Saisis en mai, les Sages estiment la licence légale extensible aux webradios, sans atteinte à la Constitution. Cette mesure sert l'intérêt général, pensent-ils, sans interférer dans les accords commerciaux des ayants droit avec les services de streaming en ligne.
N'en déplaise à certains ayants droit, les radios en ligne pourront continuer de diffuser leurs morceaux sans autorisation préalable. C'est ce qu'a décidé le Conseil constitutionnel, après saisine par le Conseil d'État en mai, sur demande de la Société civile des producteurs phonographiques (SCPP).
Impossible de s'opposer à la diffusion (rémunérée)
Dans sa question prioritaire de constitutionnalité, la société attaque l'extension de la licence légale aux radios en ligne, via la loi Création du 7 juillet 2016. La modification de l'article L. 214-1 du code de la propriété intellectuelle qu'elle a engendré ne leur convient guère. Dans ce cadre, les producteurs ne peuvent pas s'opposer à la diffusion de leurs contenus sur les radios hertziennes ou en ligne, à condition que ces dernières ne soient pas interactives.
En échange, les ayants droit sont rémunérés via la Société pour la perception de la rémunération équitable (SPRE). Sont explicitement exclus les services de radio principalement dédiés à un artiste, auteur ou album, ainsi que les plateformes de streaming classiques, comme Spotify ou YouTube, où l'utilisateur influe sur la programmation.
Pas d'entraves aux libertés selon les Sages
Ces producteurs affirmaient que cette licence légale étendue porte atteinte à leur droit de propriété, ainsi qu'à leurs libertés contractuelle et d'entreprendre. Le législateur aurait aussi mis à mal la sécurité juridique des contrats déjà signés, en n'imposant pas de période transitoire avant l'application de la mesure. Le Conseil constitutionnel répond que cette licence légale ne constitue en rien une privation de la propriété des artistes sur leurs oeuvres ou un déni des libertés.
Selon l'institution, la disposition n'entraine aucune atteinte au droit moral des artistes, ni de méconnaissance de l'égalité devant la loi, l'extension de la licence légale n'entrainant « aucune différence de traitement ». Elle note que cette extension aux radios en ligne exclut bien les plateformes interactives, comme Spotify ou YouTube, considérées commme concurrentes des ventes d'albums.
Recherche de l'intérêt général
La mesure se justifie aussi par la recherche de l'intérêt général. Le législateur a voulu « favoriser la diversification de l'offre culturelle proposée au public », pense le Conseil constitutionnel. Il peut donc porter une limite à la liberté d'entreprendre des producteurs, tant qu'elle est proportionnée. Pour l'institution, elle l'est bien.

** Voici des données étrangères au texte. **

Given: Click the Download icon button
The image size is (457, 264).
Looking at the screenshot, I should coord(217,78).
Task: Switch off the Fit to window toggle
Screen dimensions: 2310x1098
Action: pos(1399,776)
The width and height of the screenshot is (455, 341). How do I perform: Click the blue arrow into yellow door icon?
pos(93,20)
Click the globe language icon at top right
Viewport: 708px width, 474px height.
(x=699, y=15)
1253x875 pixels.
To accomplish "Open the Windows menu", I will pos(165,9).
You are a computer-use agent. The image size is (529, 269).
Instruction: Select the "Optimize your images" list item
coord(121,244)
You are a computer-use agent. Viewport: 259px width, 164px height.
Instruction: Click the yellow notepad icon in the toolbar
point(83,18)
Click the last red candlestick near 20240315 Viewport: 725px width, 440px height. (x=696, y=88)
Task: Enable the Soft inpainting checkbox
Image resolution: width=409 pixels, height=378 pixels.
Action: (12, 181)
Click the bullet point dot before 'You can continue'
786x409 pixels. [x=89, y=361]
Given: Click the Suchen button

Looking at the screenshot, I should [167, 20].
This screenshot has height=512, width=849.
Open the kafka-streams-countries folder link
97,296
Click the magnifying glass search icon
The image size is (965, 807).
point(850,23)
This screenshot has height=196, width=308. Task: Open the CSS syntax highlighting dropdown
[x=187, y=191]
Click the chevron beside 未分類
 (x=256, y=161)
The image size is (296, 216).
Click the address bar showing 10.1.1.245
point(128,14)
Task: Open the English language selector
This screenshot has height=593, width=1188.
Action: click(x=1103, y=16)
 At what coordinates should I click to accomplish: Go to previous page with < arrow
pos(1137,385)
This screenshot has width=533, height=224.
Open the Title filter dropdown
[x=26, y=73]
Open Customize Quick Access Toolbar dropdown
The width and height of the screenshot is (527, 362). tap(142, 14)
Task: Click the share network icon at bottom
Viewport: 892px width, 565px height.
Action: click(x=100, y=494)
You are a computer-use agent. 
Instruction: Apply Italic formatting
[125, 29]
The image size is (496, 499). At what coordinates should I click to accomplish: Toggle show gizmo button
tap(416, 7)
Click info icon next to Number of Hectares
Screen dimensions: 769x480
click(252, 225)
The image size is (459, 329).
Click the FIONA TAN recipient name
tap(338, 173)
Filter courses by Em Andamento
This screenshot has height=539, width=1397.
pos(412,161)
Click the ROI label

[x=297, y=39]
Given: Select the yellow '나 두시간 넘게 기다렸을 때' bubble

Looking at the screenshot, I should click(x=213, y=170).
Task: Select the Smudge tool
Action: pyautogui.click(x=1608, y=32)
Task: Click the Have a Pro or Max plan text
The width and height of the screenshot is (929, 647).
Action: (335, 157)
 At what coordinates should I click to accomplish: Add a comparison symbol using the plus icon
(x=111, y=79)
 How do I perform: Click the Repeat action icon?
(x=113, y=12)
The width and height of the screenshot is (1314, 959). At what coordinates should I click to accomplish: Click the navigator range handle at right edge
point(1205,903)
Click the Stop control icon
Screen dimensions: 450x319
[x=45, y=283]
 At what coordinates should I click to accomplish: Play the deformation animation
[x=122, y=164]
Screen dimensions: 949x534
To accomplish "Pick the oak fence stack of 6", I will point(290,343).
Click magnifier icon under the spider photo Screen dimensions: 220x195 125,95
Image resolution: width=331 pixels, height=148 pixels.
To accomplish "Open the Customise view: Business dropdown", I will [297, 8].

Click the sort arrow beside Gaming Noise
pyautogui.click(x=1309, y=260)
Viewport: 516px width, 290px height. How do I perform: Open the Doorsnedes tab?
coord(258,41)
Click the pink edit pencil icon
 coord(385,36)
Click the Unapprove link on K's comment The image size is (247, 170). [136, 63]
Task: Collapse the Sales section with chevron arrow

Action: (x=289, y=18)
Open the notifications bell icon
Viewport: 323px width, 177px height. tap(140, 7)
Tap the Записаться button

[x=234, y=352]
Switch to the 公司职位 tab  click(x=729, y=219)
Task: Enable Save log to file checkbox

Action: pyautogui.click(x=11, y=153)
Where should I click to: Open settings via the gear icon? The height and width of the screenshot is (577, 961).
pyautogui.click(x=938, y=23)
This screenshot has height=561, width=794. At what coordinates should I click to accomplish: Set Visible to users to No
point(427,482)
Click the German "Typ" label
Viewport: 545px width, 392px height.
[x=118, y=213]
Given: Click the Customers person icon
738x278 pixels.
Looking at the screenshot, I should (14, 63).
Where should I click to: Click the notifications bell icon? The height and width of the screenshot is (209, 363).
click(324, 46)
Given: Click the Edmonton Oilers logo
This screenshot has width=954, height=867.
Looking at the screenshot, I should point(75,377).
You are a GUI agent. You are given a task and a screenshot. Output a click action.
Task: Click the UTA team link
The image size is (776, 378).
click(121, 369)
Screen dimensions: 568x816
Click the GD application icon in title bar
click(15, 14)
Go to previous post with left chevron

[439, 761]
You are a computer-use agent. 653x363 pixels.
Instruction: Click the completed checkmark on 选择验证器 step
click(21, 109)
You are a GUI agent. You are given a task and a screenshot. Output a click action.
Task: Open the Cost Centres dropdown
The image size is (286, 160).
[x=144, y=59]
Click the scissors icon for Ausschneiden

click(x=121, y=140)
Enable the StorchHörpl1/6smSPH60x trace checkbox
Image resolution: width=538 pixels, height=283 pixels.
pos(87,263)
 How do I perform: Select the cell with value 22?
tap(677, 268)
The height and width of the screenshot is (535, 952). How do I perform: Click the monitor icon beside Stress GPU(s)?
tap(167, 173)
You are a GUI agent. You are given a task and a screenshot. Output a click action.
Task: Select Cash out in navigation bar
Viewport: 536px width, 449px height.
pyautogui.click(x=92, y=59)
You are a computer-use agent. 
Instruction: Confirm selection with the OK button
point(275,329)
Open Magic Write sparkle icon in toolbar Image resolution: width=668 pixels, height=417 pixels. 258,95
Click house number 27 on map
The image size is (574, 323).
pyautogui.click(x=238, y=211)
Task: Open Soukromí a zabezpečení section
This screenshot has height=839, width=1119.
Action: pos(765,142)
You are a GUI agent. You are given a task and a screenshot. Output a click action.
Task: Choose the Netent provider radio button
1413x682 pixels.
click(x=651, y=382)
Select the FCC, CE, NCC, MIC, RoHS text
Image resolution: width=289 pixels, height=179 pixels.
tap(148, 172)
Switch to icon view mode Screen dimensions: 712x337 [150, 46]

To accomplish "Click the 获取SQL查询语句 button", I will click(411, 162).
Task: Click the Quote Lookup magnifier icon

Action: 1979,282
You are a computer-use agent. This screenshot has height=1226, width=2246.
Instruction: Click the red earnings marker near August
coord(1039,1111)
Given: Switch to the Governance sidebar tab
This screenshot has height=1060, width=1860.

Cette analyse était précédemment partagée par les représentants de l'Etat, pour qui le partage à parts égales des revenus des radios était plus équitable que celui issus des accords entre les artistes, producteurs et services exploitant les œuvres. Ces derniers accords sont toujours au centre de vives discussions entre les plateformes de streaming et les labels, alors que ce mode de consommation est perçu comme la future poule aux œufs d'or de l'industrie musicale.
Spotify, le leader du marché, bataille dur avec les maisons de disque, faisant des concessions sur l'utilisation en échange d'une rémunération réhaussée sur chaque écoute. En avril, il a signé un accord avec Universal Music Group laissant la possibilité de réserver un temps certains albums aux membres payants, alors que les ayants droit réclament plus de données sur les habitudes des internautes.